# Zero-point volume singularities

1. Jul 19, 2004

### taylordnz

i have found no solid proof of black holes having zero point volume and is widly accepted but ive found no proof?

could someone give me some?

2. Jul 21, 2004

### mathman

There is no proof. General Relativity leads to this conclusion. On the other hand quantum theory says no. When trying to do both at once, the results are nonsensical. In other words, physicists do not really know what goes on inside a black hole.

3. Jul 22, 2004

### Chronos

The real universe has no respect for the 'laws' we attempt to impose upon it. Mathematical singularities are just that.. mathematical. Their physical counterparts do not exist. All objects in the physical universe have finite properties, even black holes. QLG will eventually provide the answer, imo. For now, I prefer the planck density limit to explain black hole volume [very tiny, yet finite].

4. Jul 27, 2004

### Goblin

Interesting discussion. I was doing a search on the Stephen Hawkings recent change on black hole theory and found this thread.

Its been awhile since I have read up on black holes. Can someone help get me up to speed.

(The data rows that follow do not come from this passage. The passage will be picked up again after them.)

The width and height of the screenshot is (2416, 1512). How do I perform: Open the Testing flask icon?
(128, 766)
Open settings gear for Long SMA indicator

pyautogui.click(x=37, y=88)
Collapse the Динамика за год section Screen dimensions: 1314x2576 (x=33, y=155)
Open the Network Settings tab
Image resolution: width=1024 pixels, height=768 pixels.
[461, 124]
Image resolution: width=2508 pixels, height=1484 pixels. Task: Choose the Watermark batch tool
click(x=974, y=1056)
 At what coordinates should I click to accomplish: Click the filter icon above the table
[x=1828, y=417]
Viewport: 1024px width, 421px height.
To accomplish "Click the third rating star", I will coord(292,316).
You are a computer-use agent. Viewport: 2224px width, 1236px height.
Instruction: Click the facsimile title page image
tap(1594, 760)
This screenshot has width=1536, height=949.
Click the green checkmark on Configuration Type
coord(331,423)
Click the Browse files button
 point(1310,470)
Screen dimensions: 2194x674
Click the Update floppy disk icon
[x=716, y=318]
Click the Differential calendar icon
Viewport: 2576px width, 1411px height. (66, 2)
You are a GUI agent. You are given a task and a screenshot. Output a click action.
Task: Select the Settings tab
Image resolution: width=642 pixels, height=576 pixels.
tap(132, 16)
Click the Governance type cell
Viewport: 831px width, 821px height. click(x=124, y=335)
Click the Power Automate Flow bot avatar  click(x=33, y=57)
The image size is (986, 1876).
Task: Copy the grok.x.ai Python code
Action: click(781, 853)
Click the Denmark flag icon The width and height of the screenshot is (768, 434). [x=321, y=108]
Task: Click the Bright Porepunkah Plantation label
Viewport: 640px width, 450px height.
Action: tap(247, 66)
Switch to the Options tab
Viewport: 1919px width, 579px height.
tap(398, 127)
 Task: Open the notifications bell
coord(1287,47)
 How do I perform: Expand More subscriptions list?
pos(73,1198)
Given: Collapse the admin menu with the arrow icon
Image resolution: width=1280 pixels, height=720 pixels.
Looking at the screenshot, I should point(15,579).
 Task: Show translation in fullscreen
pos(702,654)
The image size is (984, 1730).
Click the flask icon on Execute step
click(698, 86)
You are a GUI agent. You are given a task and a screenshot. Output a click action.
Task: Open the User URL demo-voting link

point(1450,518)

The thought use to be that nothing escapes from the event horizon of a black hole. Anything that escaped would be considered information although not organized information. I assume they are not implying that the same information or matter that goes in has to be the same form of information comming out. The term "information" means anything, particles, electrons etc.

So now they are using the unceratainty principle to show that it is possible for something to escape the event horizon even if it is less than protons width outside of the event horizon?

I guess I don't understand what the criteria is. How far outside of the event horizon must the information travel?

I always thought of a black hole not as a singularity but a sphere of great density, basically a bunch of protons. electrons with zero space between them. The sphere would still have a radius vs a infinetly small point. But take the math to the limits and presto you get singularities in theory.

Are they saying black holes are a large dense ball of matter that has quantum fluctuations at the surface and by the uncertainty priciple an occassional electron or some form of information escapes for a brief moment over a very short distance? Or are they saying it can propagate through space away from the black hole?

Another question: When mathmatics predicts singularities are they tossing aside the real possibliltiy that there might be a finite amount of compression obtainable. Meaning no matter how large the force you can't compress particles any closer together, thus the size of the black holes physical surface just gets larger and in turn the event horizons diameter increases vs a singluarity with a increasing event horizon diameter as more and more matter gets sucked in.

Thanks for any information you can lend.

5. Jul 28, 2004

### LURCH

We have often discussed in these forums whether or not singularities can really be formed. I have always maintained that they cannot because of time dilation. The final moment of collapse, in which the central mass of the black hole goes from some very small size to no size at all, should take an infinite amount of time, and therefore never actually be completed.